• INSTRUCTIONS TO FOLLOW:
Exactly reproduce each entry, leaving out nothing.

• RECORDS:

# # # # # # #

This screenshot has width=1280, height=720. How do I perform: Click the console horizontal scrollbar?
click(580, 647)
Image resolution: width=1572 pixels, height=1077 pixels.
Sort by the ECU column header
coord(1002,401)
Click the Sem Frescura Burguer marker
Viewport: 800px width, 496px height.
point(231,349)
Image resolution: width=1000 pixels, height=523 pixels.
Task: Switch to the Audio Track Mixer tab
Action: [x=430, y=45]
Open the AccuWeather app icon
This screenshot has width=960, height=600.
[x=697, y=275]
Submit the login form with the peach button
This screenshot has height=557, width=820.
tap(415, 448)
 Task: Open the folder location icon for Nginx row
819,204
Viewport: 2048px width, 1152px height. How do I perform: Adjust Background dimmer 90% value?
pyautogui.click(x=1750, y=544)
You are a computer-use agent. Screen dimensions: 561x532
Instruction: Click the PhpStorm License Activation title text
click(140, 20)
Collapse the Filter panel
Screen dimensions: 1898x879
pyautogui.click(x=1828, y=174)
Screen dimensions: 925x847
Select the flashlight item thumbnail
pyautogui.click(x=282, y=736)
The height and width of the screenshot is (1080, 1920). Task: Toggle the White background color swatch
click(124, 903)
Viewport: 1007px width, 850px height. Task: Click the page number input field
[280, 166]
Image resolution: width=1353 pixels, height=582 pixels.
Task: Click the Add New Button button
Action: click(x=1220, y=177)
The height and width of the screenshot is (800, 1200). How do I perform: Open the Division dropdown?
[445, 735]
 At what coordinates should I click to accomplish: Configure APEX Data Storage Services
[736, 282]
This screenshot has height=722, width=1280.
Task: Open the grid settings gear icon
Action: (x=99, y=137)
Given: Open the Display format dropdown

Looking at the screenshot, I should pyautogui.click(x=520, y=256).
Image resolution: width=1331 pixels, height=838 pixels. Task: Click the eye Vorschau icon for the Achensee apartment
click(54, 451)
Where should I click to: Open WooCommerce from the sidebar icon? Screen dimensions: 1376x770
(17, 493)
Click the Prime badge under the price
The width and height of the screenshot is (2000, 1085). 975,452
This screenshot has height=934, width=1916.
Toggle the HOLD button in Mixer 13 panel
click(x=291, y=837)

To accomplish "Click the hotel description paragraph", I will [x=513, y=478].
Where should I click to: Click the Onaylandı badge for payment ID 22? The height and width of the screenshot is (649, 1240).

# # # # # # #

• EXERCISE SOLUTION:
This screenshot has width=1280, height=720. How do I perform: Click the console horizontal scrollbar?
click(580, 647)
Image resolution: width=1572 pixels, height=1077 pixels.
Sort by the ECU column header
coord(1002,401)
Click the Sem Frescura Burguer marker
Viewport: 800px width, 496px height.
point(231,349)
Image resolution: width=1000 pixels, height=523 pixels.
Task: Switch to the Audio Track Mixer tab
Action: [x=430, y=45]
Open the AccuWeather app icon
This screenshot has width=960, height=600.
[x=697, y=275]
Submit the login form with the peach button
This screenshot has height=557, width=820.
tap(415, 448)
 Task: Open the folder location icon for Nginx row
819,204
Viewport: 2048px width, 1152px height. How do I perform: Adjust Background dimmer 90% value?
pyautogui.click(x=1750, y=544)
You are a computer-use agent. Screen dimensions: 561x532
Instruction: Click the PhpStorm License Activation title text
click(140, 20)
Collapse the Filter panel
Screen dimensions: 1898x879
pyautogui.click(x=1828, y=174)
Screen dimensions: 925x847
Select the flashlight item thumbnail
pyautogui.click(x=282, y=736)
The height and width of the screenshot is (1080, 1920). Task: Toggle the White background color swatch
click(124, 903)
Viewport: 1007px width, 850px height. Task: Click the page number input field
[280, 166]
Image resolution: width=1353 pixels, height=582 pixels.
Task: Click the Add New Button button
Action: click(x=1220, y=177)
The height and width of the screenshot is (800, 1200). How do I perform: Open the Division dropdown?
[445, 735]
 At what coordinates should I click to accomplish: Configure APEX Data Storage Services
[736, 282]
This screenshot has height=722, width=1280.
Task: Open the grid settings gear icon
Action: (x=99, y=137)
Given: Open the Display format dropdown

Looking at the screenshot, I should pyautogui.click(x=520, y=256).
Image resolution: width=1331 pixels, height=838 pixels. Task: Click the eye Vorschau icon for the Achensee apartment
click(54, 451)
Where should I click to: Open WooCommerce from the sidebar icon? Screen dimensions: 1376x770
(17, 493)
Click the Prime badge under the price
The width and height of the screenshot is (2000, 1085). 975,452
This screenshot has height=934, width=1916.
Toggle the HOLD button in Mixer 13 panel
click(x=291, y=837)

To accomplish "Click the hotel description paragraph", I will [x=513, y=478].
Where should I click to: Click the Onaylandı badge for payment ID 22? The height and width of the screenshot is (649, 1240).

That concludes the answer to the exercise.